» **What is asked**
Reproduce every line of the records below, requests included, but multiply each coordinate in the answers by 2.45 and round to whole numbers, with halves rounded up; leave the numbers in the requests unchanged. Omit the pictures from your reply.
>> Start Provided information
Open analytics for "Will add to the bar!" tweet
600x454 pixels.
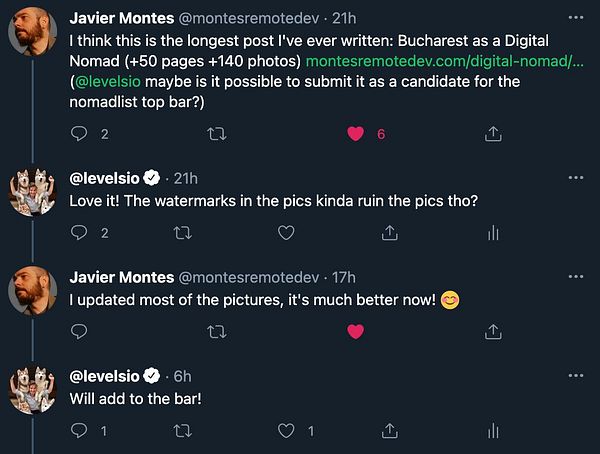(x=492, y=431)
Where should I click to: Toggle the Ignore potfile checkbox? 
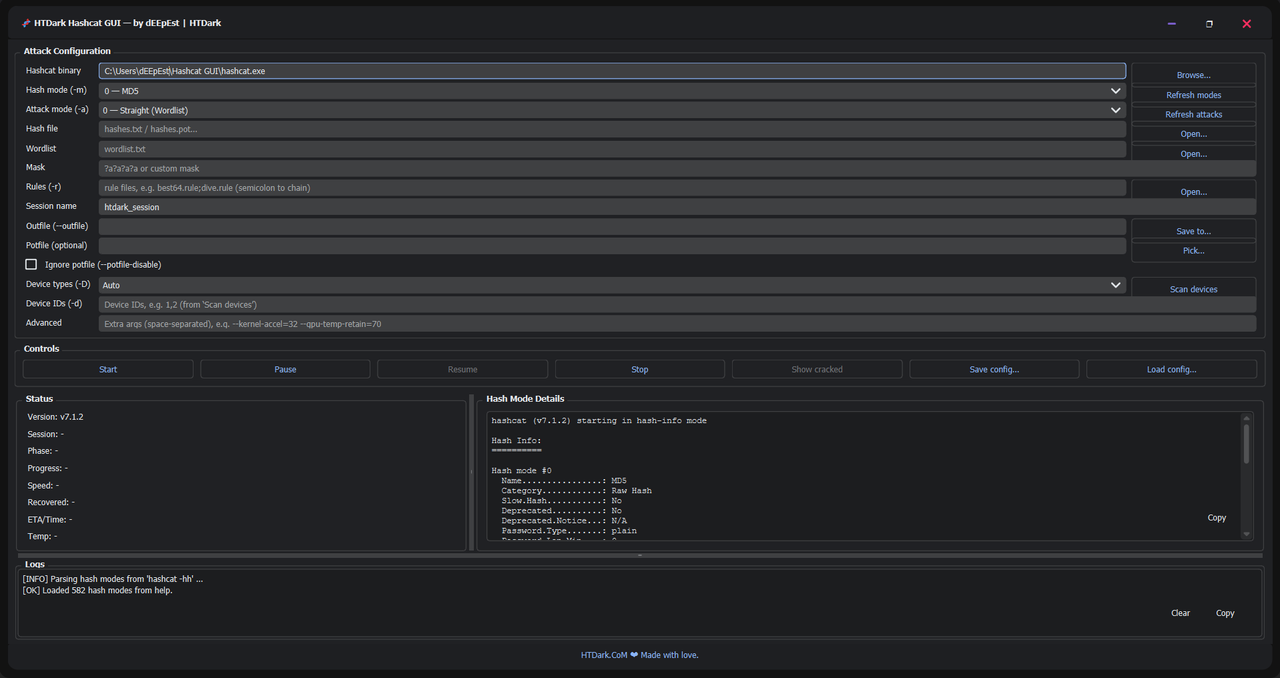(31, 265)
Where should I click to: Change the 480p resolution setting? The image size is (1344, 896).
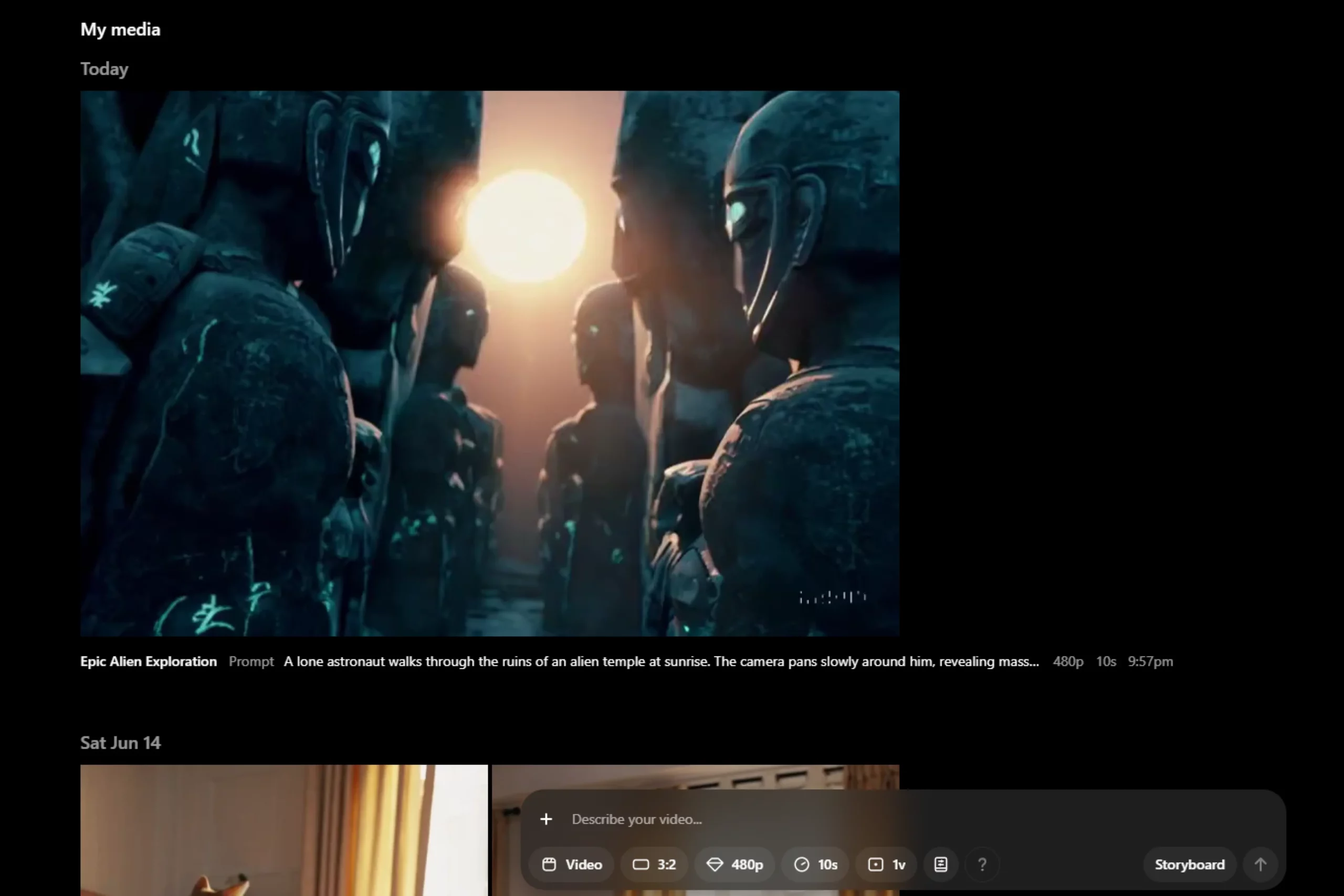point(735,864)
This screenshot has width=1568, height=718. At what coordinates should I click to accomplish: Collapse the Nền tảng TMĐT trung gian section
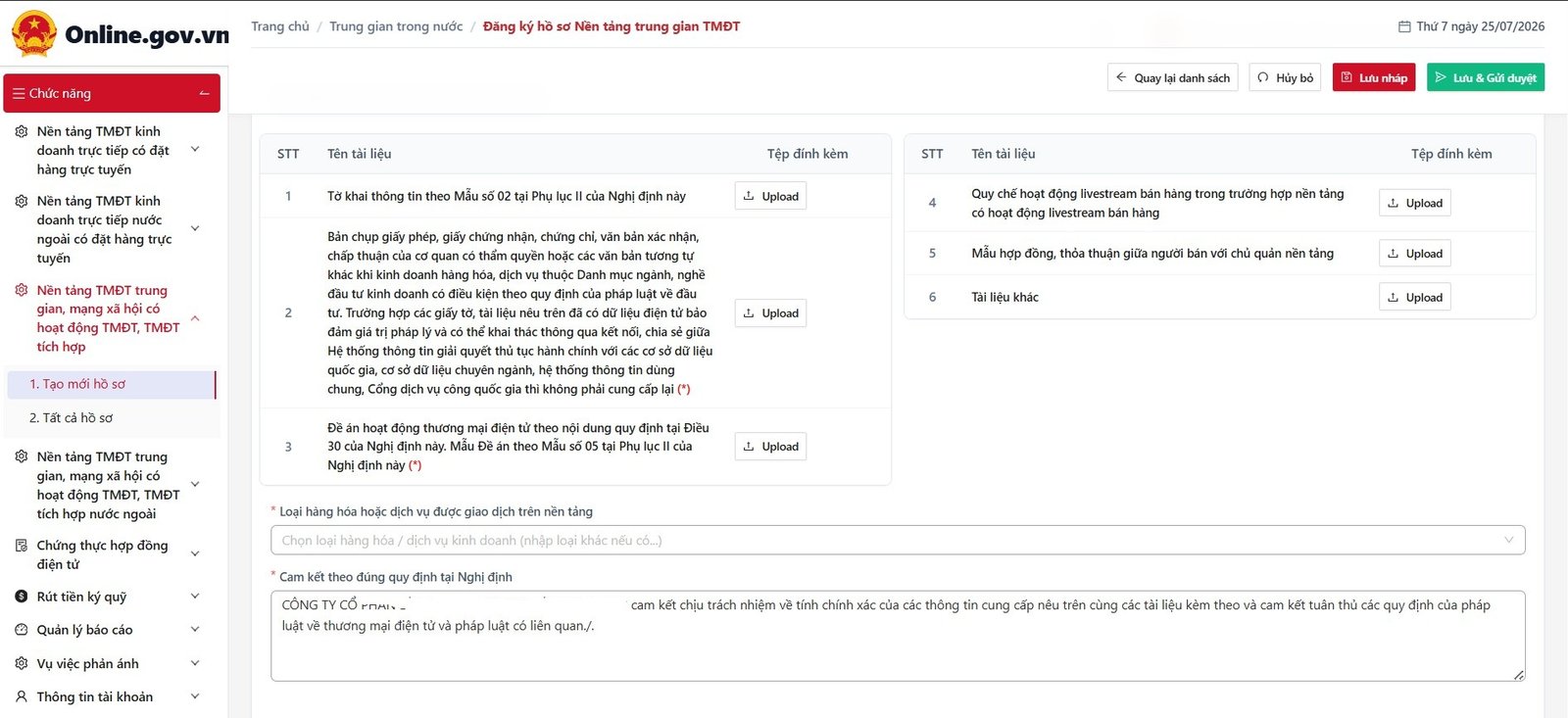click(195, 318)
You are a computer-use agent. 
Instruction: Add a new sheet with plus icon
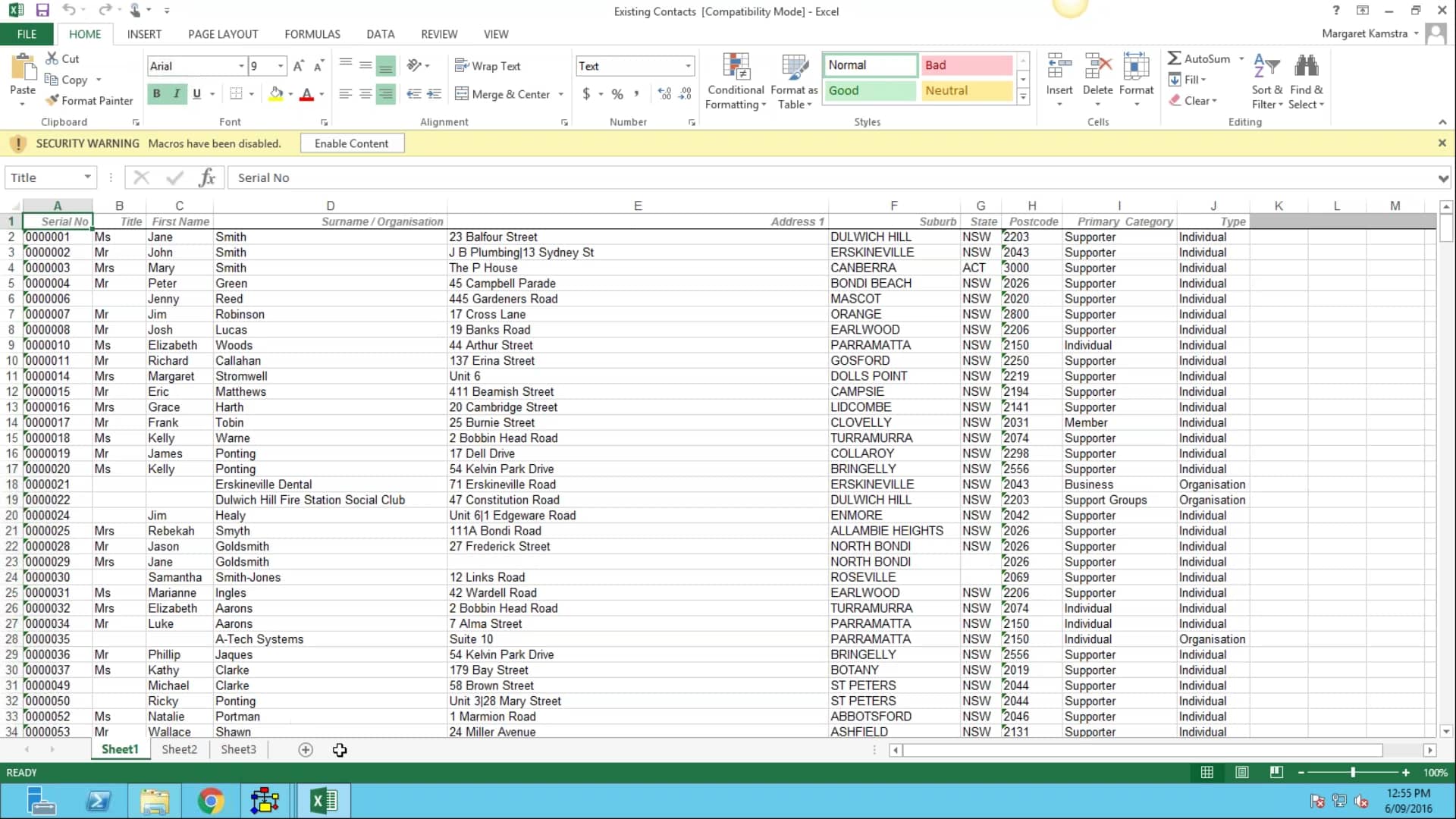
>> End Provided information
» **Answer to this task**
Open analytics for "Will add to the bar!" tweet
600x454 pixels.
(x=1205, y=1056)
Where should I click to: Toggle the Ignore potfile checkbox? 
(76, 649)
Where should I click to: Change the 480p resolution setting? The image size is (1344, 896).
point(1801,2117)
This screenshot has width=1568, height=718. At what coordinates should I click to accomplish: Collapse the Nền tảng TMĐT trung gian section
click(478, 779)
You are a computer-use agent. 
Instruction: Add a new sheet with plus icon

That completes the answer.